_Input data_
** START **
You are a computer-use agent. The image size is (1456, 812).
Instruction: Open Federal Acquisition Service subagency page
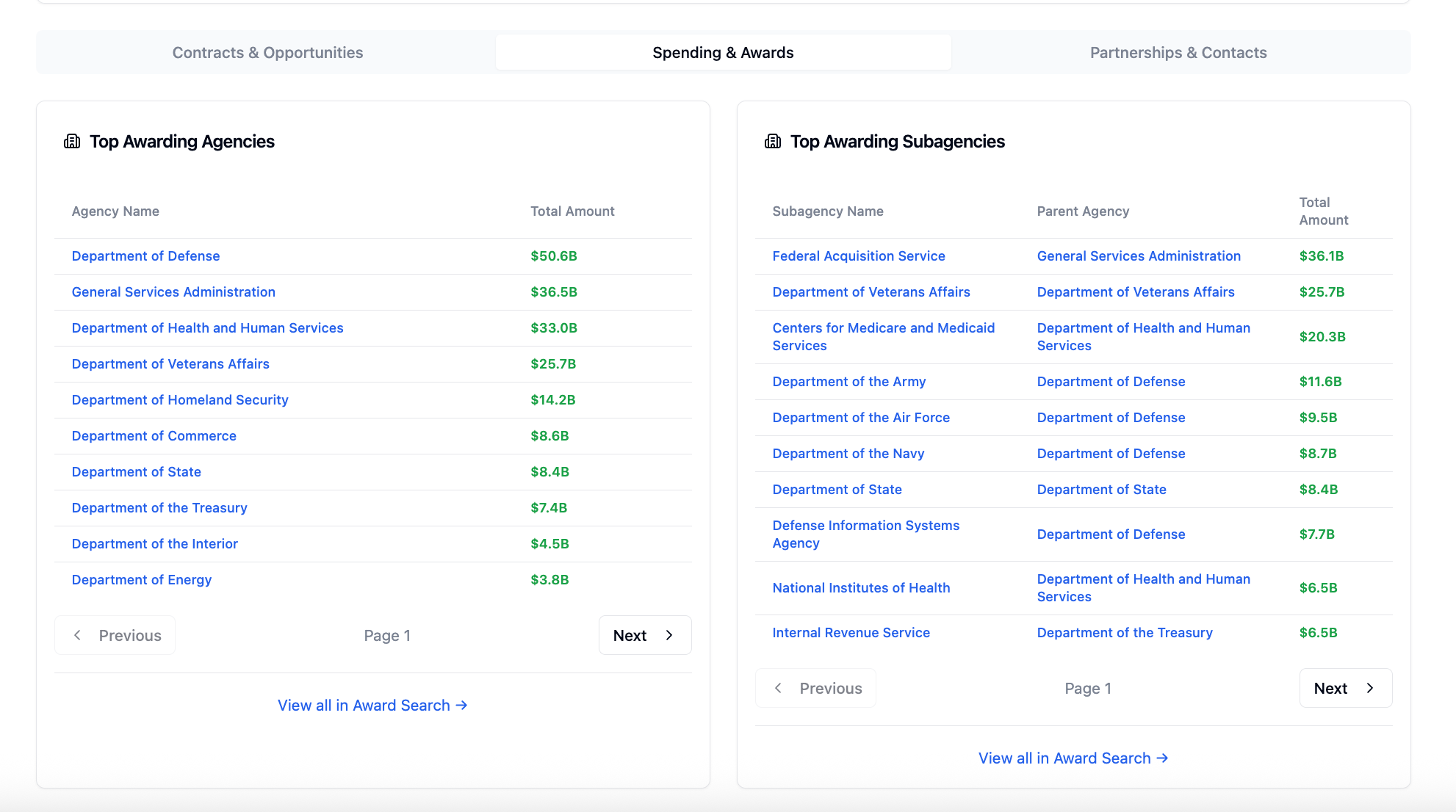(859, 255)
** END **
** START **
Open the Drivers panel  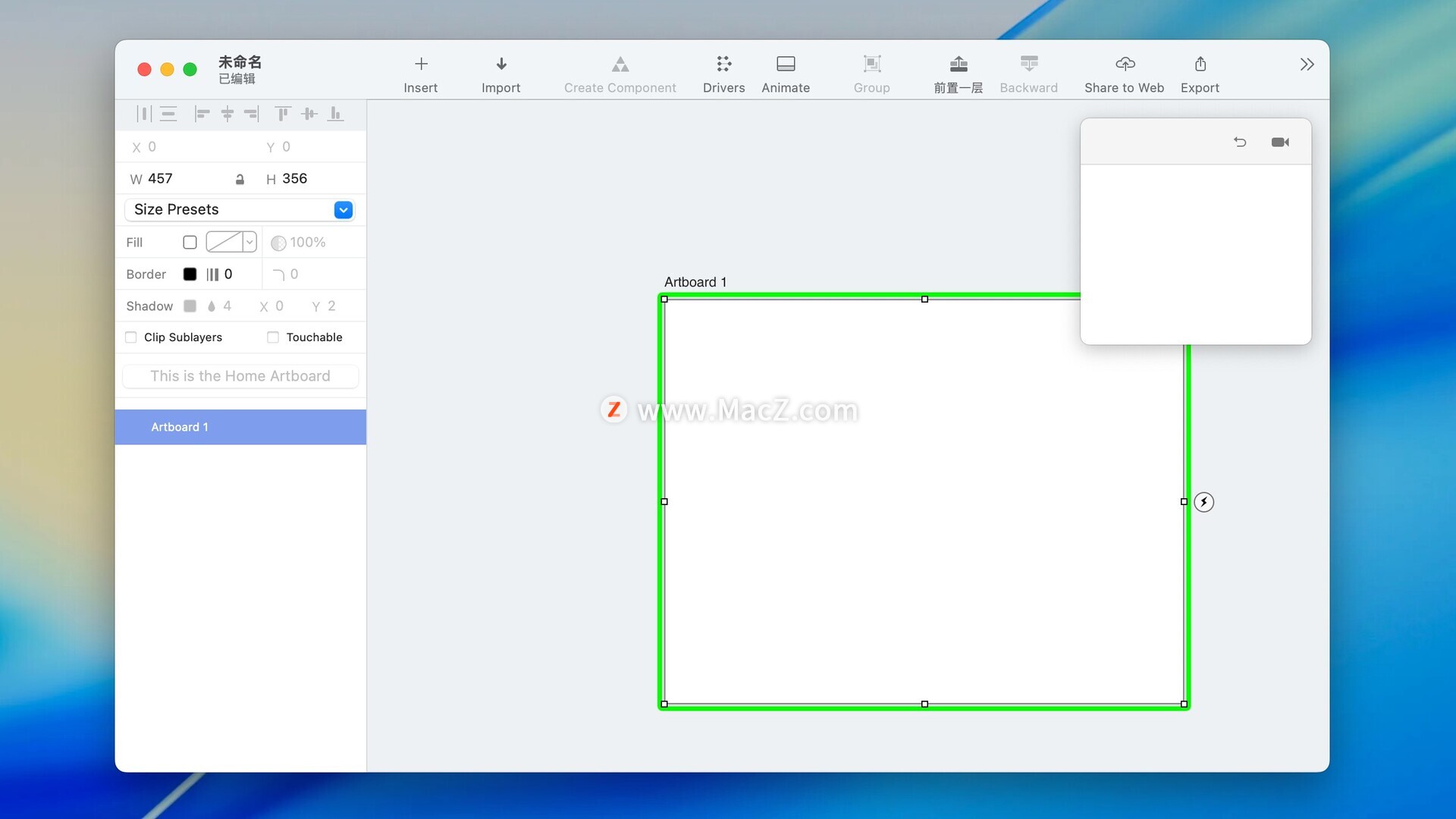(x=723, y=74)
** END **
** START **
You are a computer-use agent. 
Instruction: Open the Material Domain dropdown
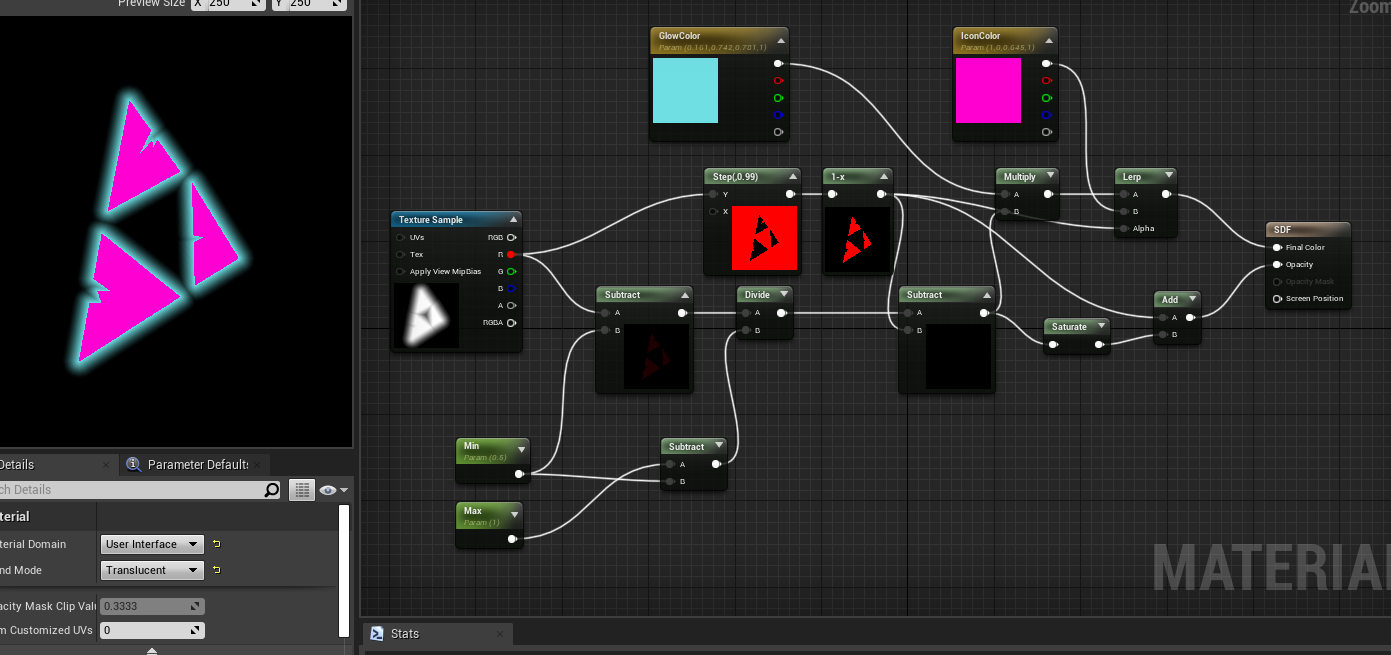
** END **
Count how many lines of the material contain the string "Instruction", with uppercase and lowercase treated as distinct. Reply with the number alone.

_Answer to the exercise_
2